:: WORK INSTRUCTION ::
Among the entries below, please show each line that carries the word "sulla".

*** Opening of DATA FOR THE TASK ***

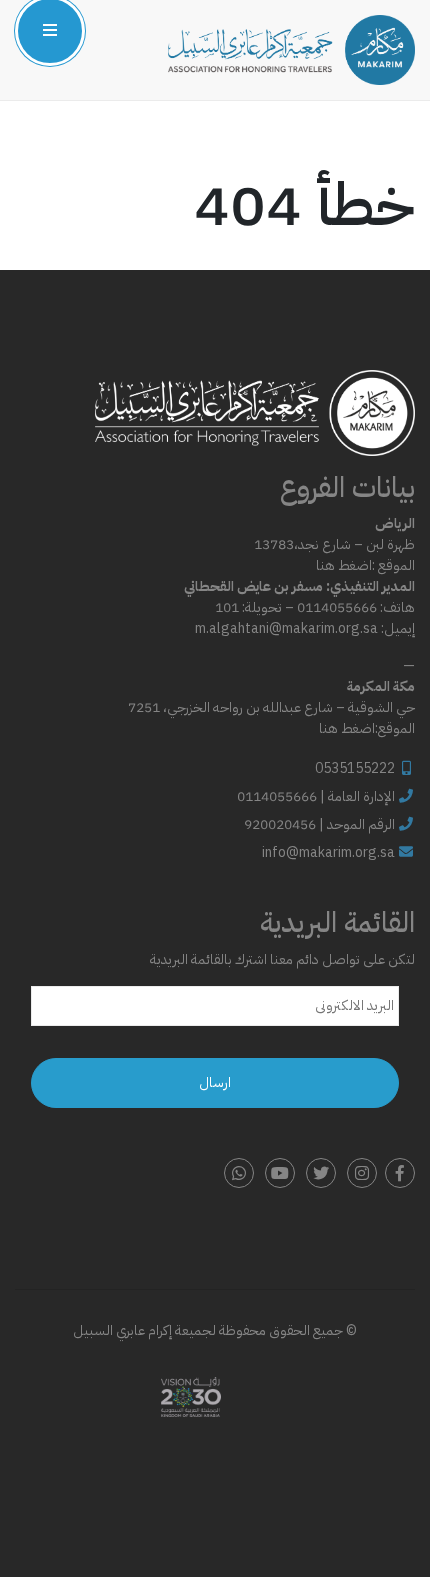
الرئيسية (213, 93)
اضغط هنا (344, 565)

*** Close of DATA FOR THE TASK ***
*** Opening of DATA FOR THE TASK ***

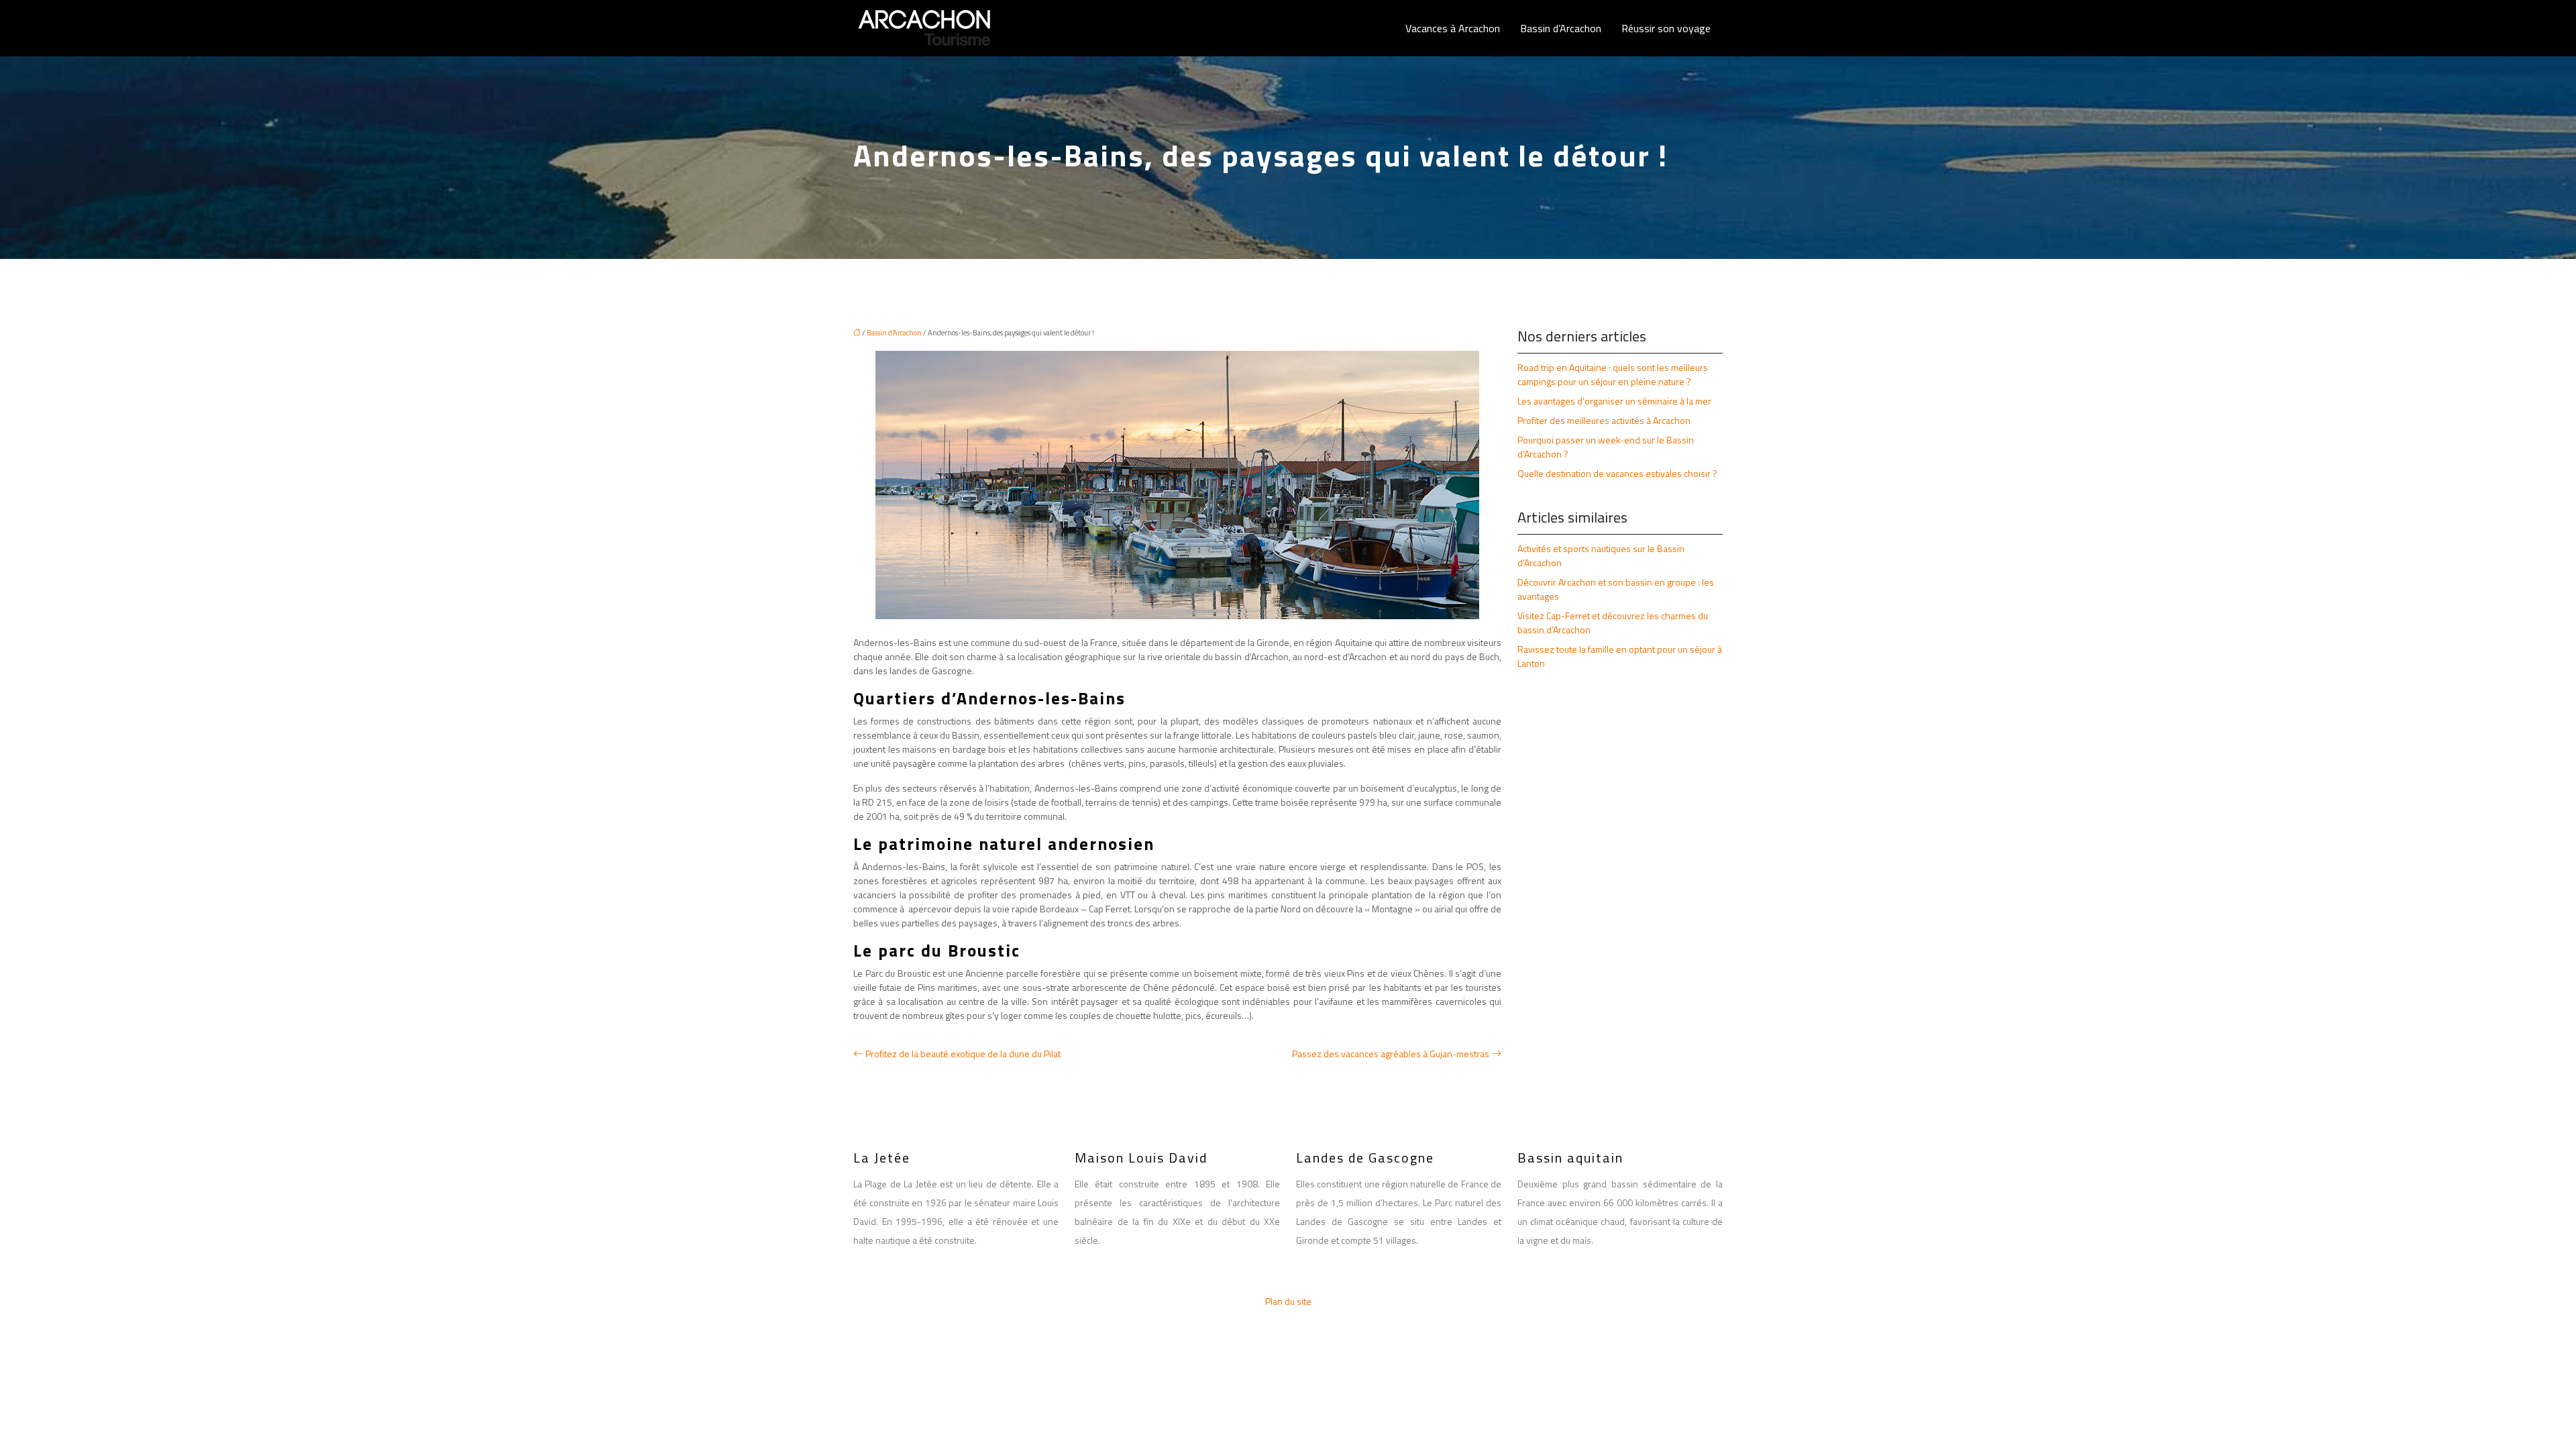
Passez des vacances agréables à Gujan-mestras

*** Close of DATA FOR THE TASK ***
*** Opening of DATA FOR THE TASK ***

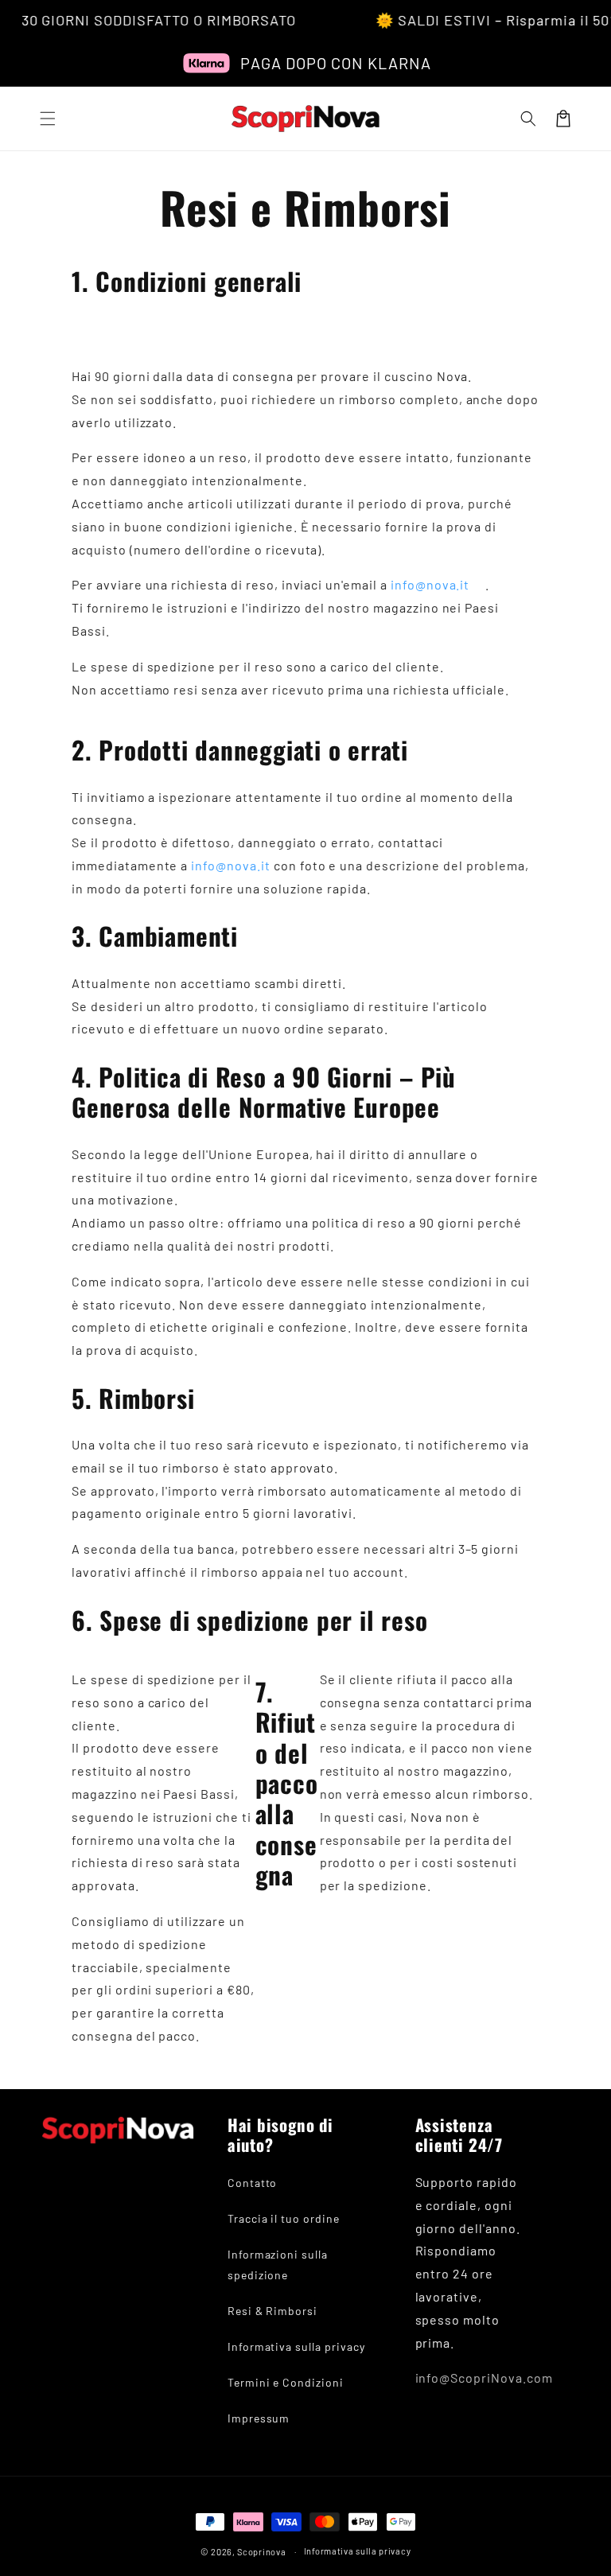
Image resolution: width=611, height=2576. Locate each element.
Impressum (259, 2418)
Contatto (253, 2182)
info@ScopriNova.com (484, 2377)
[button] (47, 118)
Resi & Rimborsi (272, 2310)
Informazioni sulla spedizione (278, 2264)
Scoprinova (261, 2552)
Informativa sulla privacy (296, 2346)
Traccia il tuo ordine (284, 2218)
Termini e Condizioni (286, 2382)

*** Close of DATA FOR THE TASK ***

:: THE ANSWER ::
Informazioni sulla spedizione (278, 2264)
Informativa sulla privacy (296, 2346)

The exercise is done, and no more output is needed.